• **What you need to do**:
First find the line with "Given: Click left pane Show All Tracks icon", then reproduce it and all following lines of the data to the end, exactly and with no pictures, adding nothing.

(Material shown begins)

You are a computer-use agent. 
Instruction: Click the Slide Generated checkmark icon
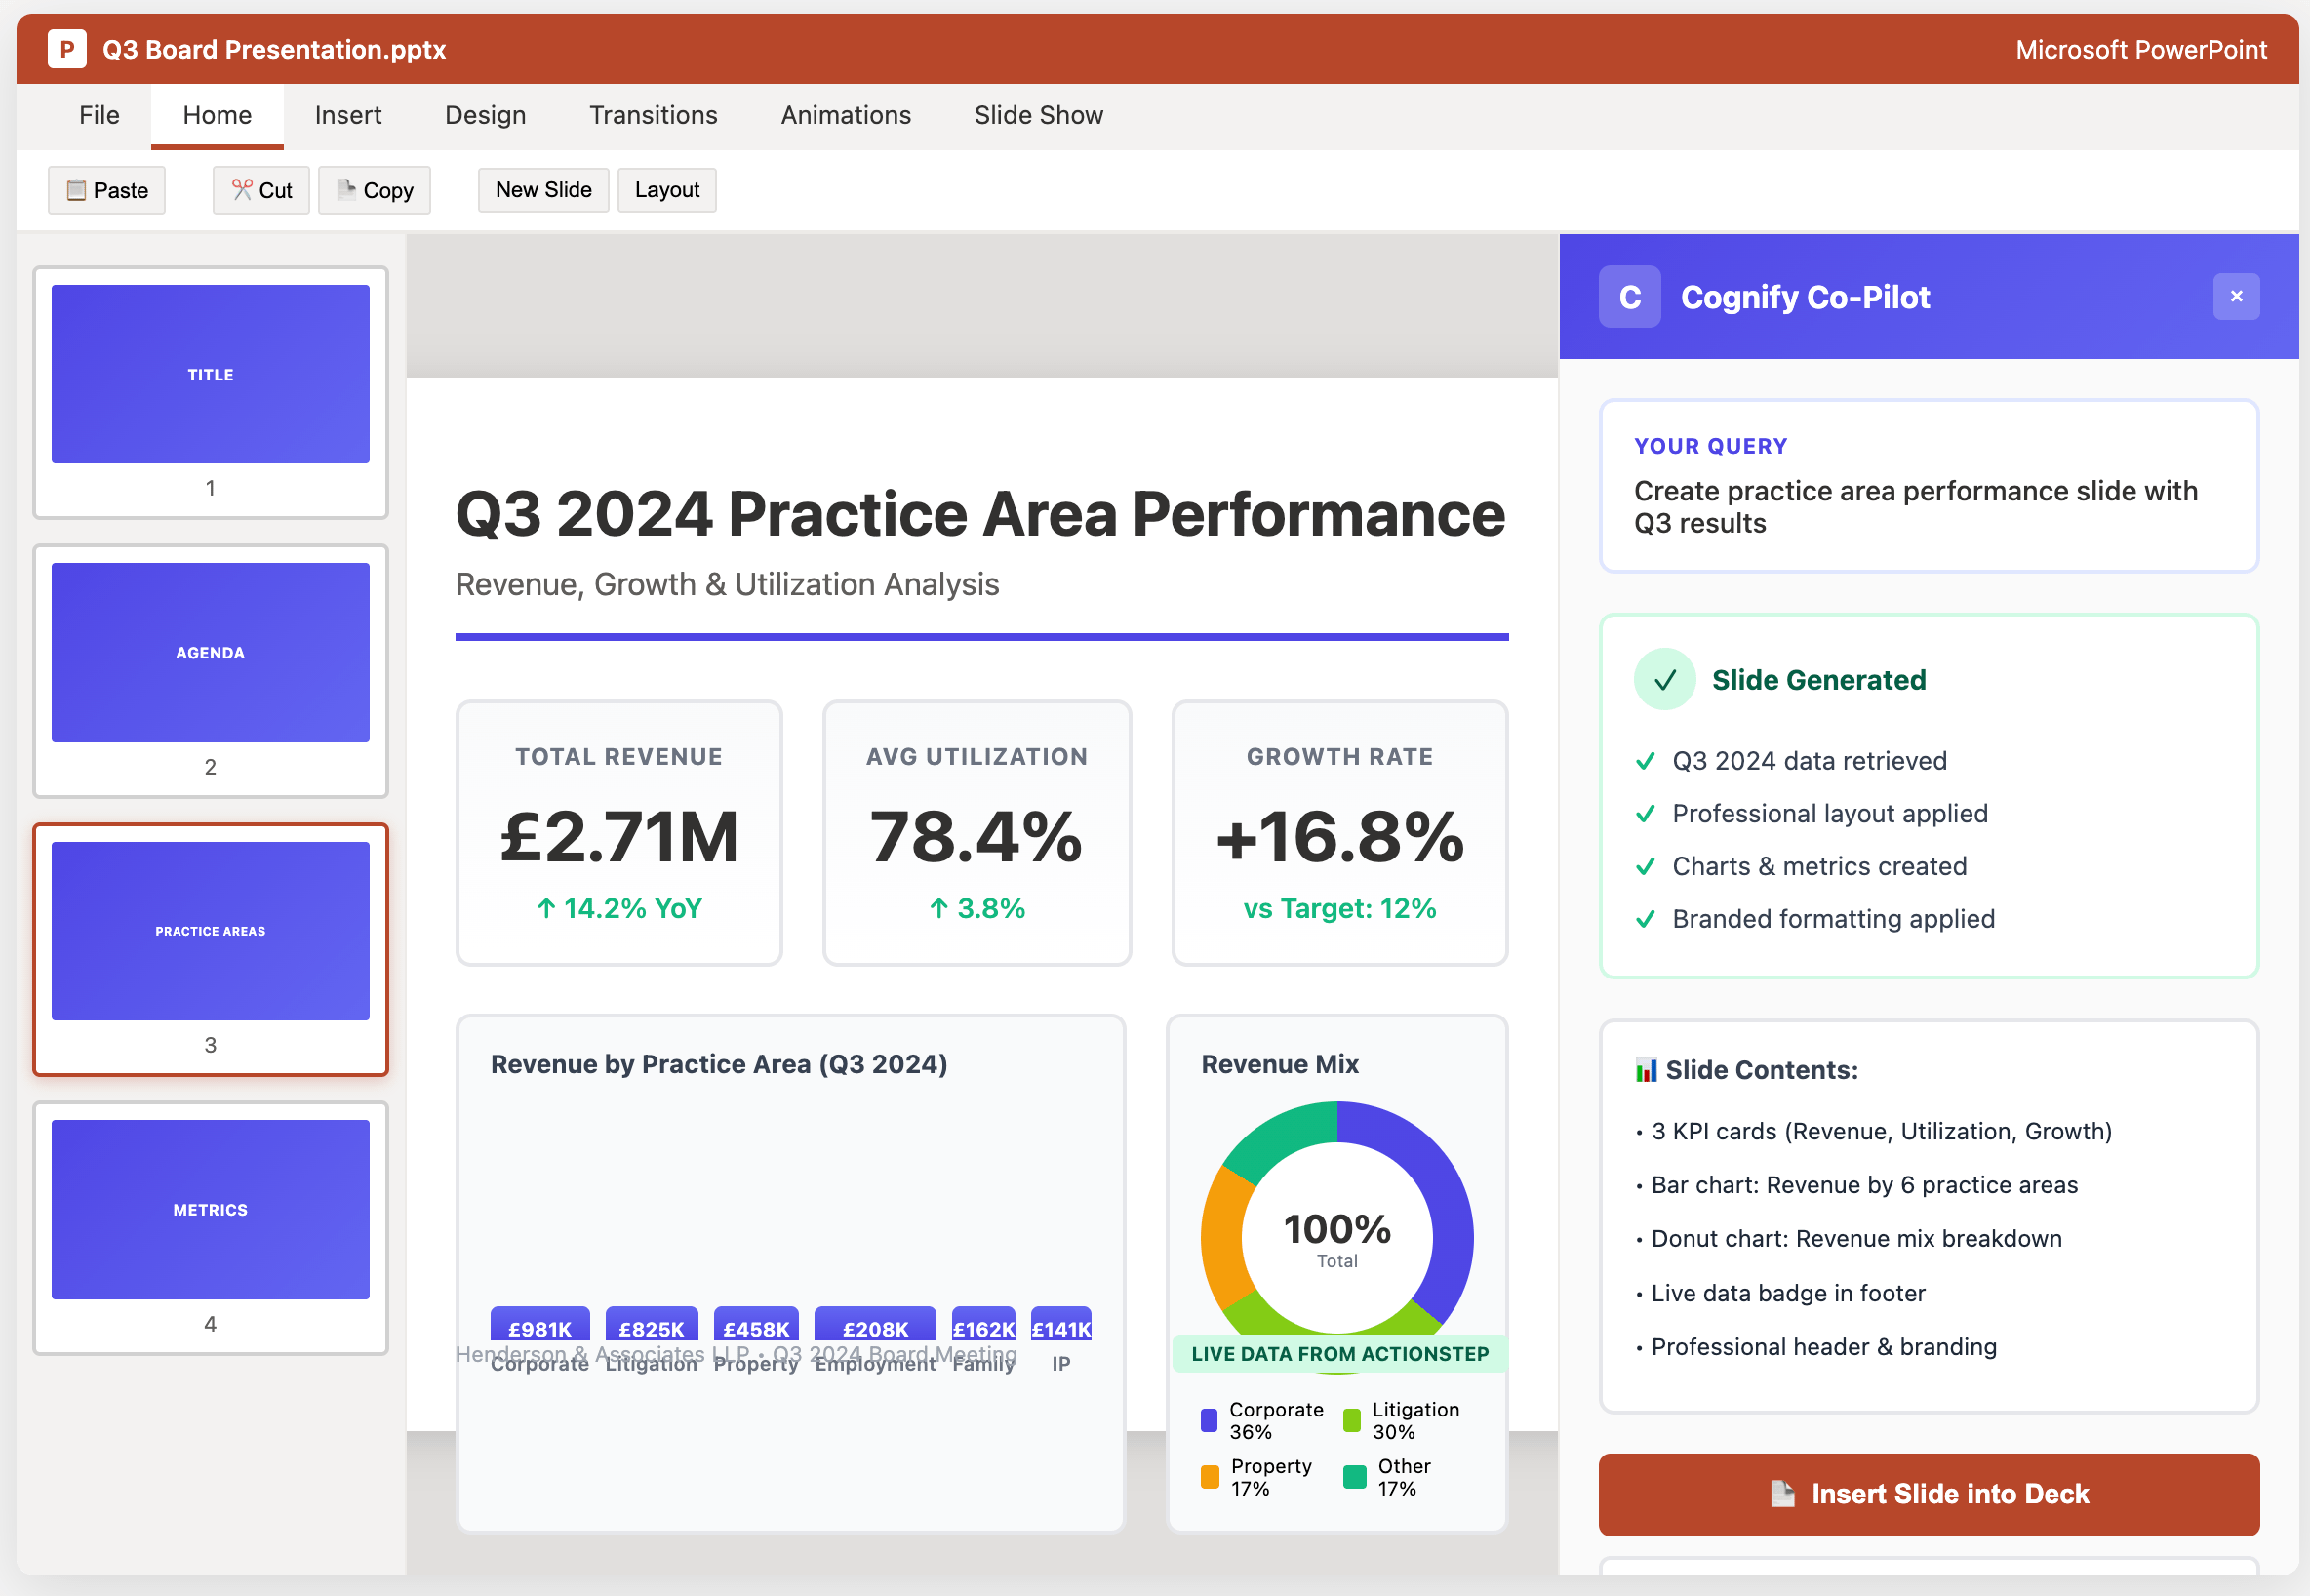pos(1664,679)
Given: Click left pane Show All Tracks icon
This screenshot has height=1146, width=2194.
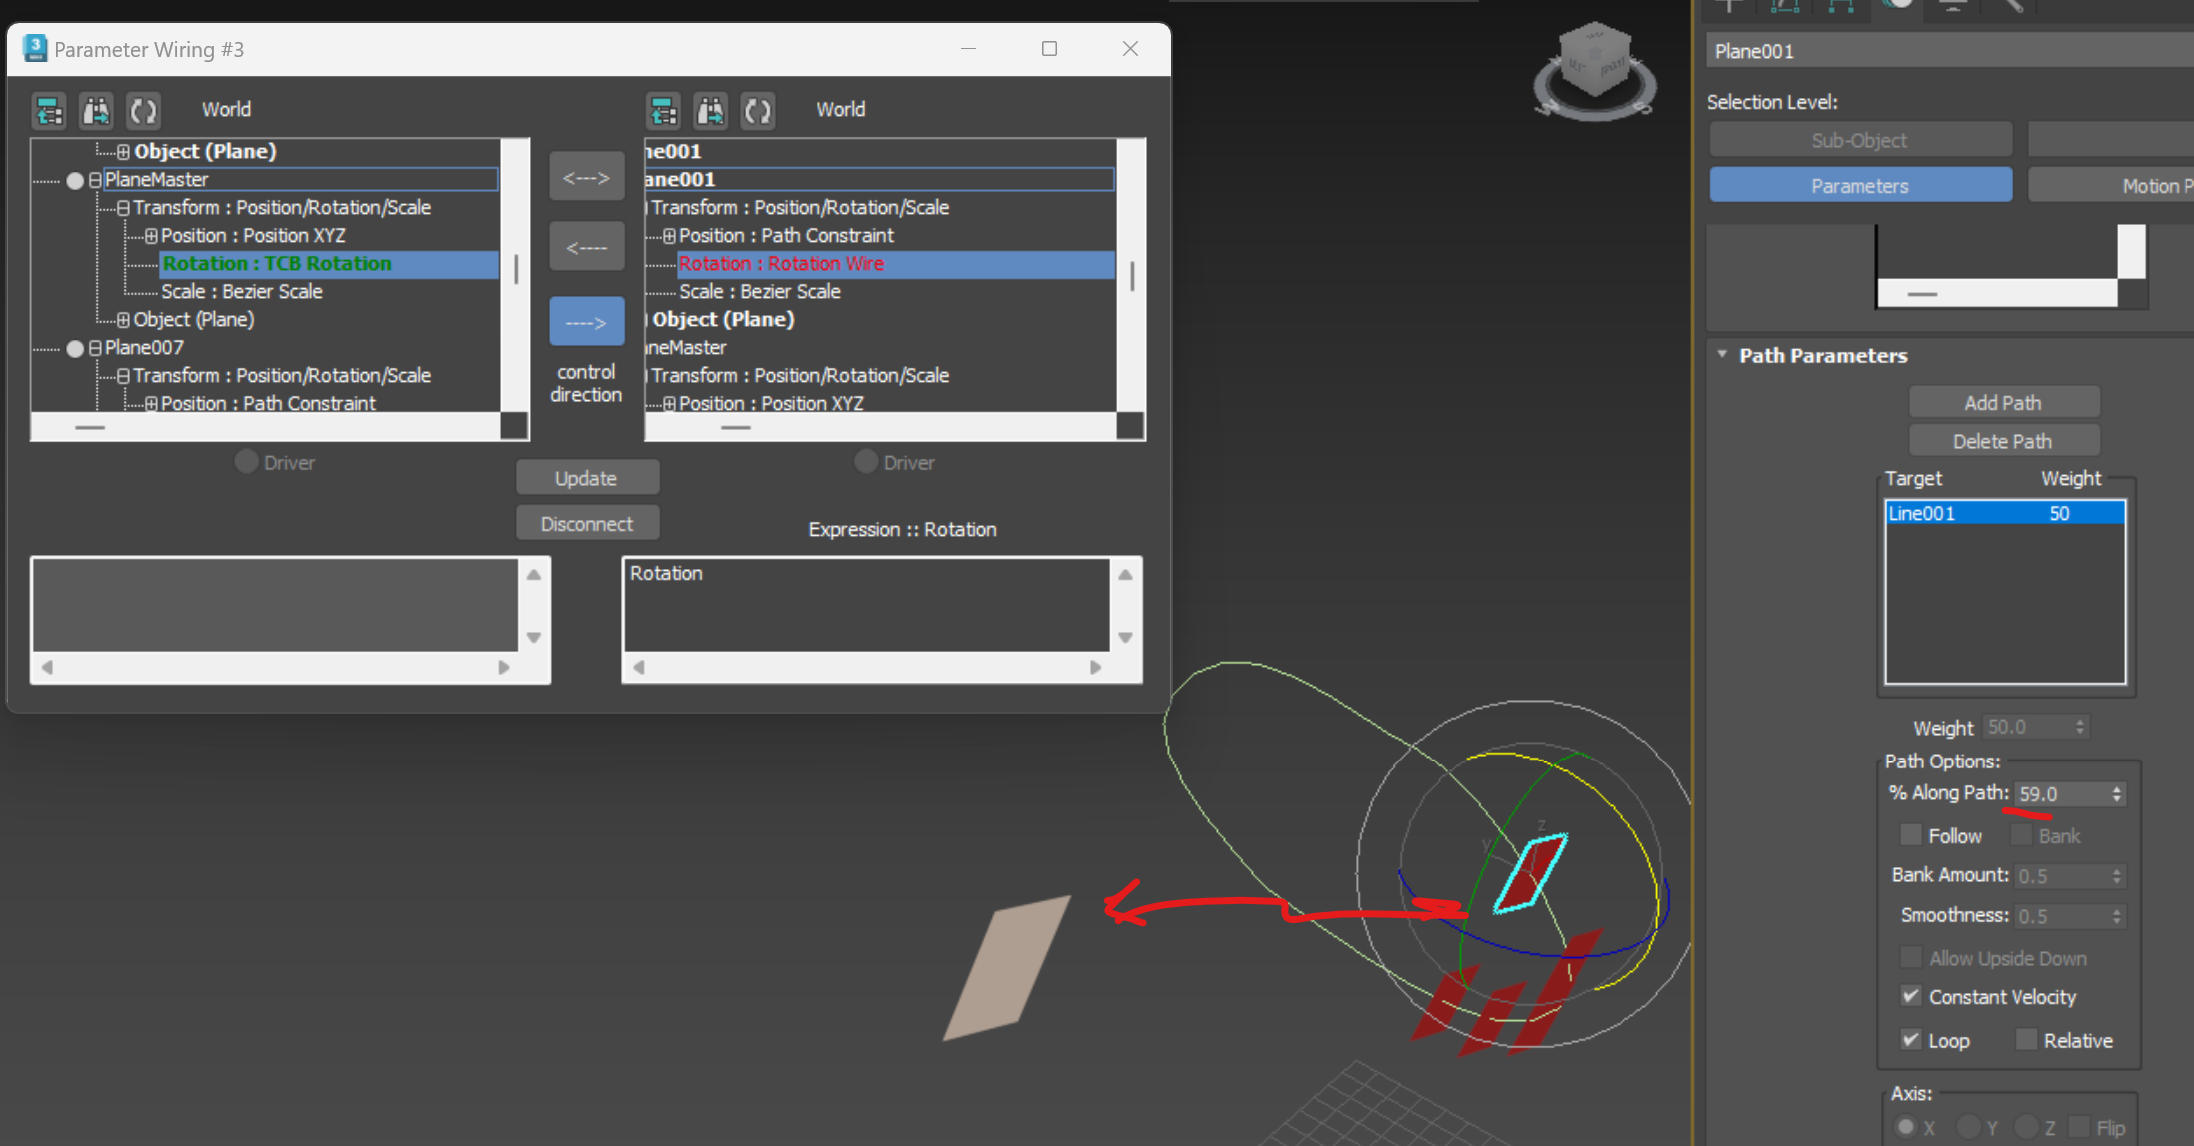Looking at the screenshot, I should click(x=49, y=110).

(Material shown ends)

• **Exercise output**:
Given: Click left pane Show All Tracks icon
This screenshot has height=1146, width=2194.
Looking at the screenshot, I should click(x=49, y=110).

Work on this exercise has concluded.